Physical frailty: functional capacity, daily and instrumental activities of daily living, sarcopenia, and frailty.

  • Short Physical Performance Battery Test is used to assess functional capacity, through the following domains: gait speed at a normal pace, static balance in an orthostatic position, and strength of the lower limbs through observation if the participant can get up and sit in a chair. Total scores are calculated by summing the 3 individual test items, with a potential range of 0-12 points. Higher scores indicate better lower body function [32], presenting a sensitivity of 79.7 and specificity of 73.8 [33].
  • Brazilian version of the Older Americans Resources and Services Multidimensional Functional Assessment Questionnaire assesses the difficulty reported in performing 15 daily living and 7 instrumental activities of daily living. The total number of activities of daily living that the patient reports difficulty in performing is quantified, that is, the total number of activities compromised. The higher the score, the greater the impairment in functional capacity [34]. The tool presents sensitivity of 83 and specificity of 69 [35].
  • The risk of sarcopenia is identified through the Strength, Ambulation, Rising from a Chair, Stair Climbing, and History of Falling questionnaire: muscle strength, the need for assistance with walking, ability to get up from a chair and climb stairs, and frequency of falls.

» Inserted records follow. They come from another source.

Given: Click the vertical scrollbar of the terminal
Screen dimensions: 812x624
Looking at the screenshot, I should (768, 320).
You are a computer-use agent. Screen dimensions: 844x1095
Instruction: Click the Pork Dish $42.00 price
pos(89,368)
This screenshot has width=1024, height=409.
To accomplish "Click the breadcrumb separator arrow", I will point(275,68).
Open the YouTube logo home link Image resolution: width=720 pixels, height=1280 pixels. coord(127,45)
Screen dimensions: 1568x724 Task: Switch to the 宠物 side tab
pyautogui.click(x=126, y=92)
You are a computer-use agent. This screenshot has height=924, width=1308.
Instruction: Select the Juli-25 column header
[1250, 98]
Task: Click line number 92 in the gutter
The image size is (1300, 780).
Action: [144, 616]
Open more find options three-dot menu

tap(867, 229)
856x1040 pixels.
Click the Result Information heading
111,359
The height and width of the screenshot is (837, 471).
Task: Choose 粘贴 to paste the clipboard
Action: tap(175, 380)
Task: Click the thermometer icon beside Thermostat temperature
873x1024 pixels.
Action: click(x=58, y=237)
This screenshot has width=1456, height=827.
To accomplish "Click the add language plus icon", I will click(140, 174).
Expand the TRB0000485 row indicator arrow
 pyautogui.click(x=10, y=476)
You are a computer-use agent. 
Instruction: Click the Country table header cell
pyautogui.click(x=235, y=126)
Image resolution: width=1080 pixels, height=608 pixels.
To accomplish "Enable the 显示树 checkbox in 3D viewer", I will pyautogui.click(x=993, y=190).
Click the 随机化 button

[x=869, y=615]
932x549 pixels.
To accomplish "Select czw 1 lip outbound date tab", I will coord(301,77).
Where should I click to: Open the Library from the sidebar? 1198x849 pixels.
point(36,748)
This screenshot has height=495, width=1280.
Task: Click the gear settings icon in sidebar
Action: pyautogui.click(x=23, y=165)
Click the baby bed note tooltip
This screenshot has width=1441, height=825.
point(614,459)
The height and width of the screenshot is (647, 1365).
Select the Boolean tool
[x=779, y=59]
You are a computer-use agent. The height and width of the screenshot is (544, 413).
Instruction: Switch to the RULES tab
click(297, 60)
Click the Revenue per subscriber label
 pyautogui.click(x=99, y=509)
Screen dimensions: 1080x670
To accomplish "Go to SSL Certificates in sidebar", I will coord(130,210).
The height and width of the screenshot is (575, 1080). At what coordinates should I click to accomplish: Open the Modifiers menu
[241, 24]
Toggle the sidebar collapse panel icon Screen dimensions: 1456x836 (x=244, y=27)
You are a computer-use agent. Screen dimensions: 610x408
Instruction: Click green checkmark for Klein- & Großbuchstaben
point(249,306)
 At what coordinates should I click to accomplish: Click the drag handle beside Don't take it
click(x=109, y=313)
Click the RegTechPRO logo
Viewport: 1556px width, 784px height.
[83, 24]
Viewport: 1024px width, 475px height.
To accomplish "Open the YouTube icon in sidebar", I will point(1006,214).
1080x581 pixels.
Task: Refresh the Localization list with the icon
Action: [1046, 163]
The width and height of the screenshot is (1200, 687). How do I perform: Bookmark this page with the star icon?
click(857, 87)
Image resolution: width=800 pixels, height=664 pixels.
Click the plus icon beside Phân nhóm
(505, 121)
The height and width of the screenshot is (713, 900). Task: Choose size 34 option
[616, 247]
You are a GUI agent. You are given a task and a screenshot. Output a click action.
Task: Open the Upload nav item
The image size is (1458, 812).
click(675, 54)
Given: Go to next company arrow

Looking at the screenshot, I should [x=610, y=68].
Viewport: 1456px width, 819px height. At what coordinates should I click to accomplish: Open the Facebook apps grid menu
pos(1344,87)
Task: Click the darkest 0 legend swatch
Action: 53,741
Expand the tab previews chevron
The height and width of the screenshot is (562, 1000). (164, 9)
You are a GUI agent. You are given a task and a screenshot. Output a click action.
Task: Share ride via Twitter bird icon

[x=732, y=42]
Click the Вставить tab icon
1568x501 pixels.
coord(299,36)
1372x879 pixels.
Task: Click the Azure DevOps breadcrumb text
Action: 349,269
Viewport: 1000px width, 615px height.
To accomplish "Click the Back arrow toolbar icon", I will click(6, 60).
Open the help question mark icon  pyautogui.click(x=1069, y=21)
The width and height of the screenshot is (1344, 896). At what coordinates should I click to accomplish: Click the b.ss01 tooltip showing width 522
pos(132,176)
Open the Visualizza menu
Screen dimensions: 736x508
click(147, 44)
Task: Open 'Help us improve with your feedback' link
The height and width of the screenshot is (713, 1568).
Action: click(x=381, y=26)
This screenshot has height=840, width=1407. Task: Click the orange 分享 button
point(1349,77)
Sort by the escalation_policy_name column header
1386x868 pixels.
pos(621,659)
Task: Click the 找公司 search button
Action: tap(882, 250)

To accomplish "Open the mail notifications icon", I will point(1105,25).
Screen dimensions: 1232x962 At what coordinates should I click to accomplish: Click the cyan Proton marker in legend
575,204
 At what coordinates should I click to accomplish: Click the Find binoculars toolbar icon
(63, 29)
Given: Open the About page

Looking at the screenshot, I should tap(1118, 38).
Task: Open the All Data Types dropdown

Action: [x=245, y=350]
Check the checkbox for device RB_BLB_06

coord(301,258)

The score given to each item is from 0 to 2 points, reaching the sum of 0 to 10 points. Patients who present a result greater than or equal to 4 in this questionnaire are classified as at risk of sarcopenia [36]. The circumference calf measurement is also included [37]. The tool presents sensitivity of 60 and specificity of 80.92 [38].
  • Frailty will be addressed according to the Fried criteria [39]. These criteria include 5 components: (a) unintentional weight loss of ≥4.5 kg in the last year (obtained from the patient), (b) weakness (assessed using the hand-grip strength measurement; considering the interpretation of results based on sex and BMI), (c) exhaustion (evaluated based on 2 questions from the Center for Epidemiological Studies Depression scale [40]), (d) slow gait (walking time over a distance of 4 meters; interpretation of results takes into account sex and height), (e) low physical activity (weekly energy expenditure rate calculated based on International Physical Activity Questionnaire [IPAQ] [41]). An Instrutherm@ digital dynamometer is used for the hand-grip strength measurement.
  • The Clinical-Functional Vulnerability Index–20 is used as a 20-item instrument for screening frailty developed by a Brazilian team that assess self-perception of health, activities of daily living, cognition, mood, mobility, communication, and multiple comorbidities, resulting in a classification based on the score achieved as follows: robust older adult when the score is 0 to 6, older adults at risk of frailty with a score between 7 and 14, and frail older adults when the score is greater than or equal to 15 [42]. The tool presents sensitivity of 90.5 and specificity of 71 [43].

Behavioral variables: nutritional behaviors, physical activity behaviors, tobacco and alcohol consumption, insomnia, and daytime sleep.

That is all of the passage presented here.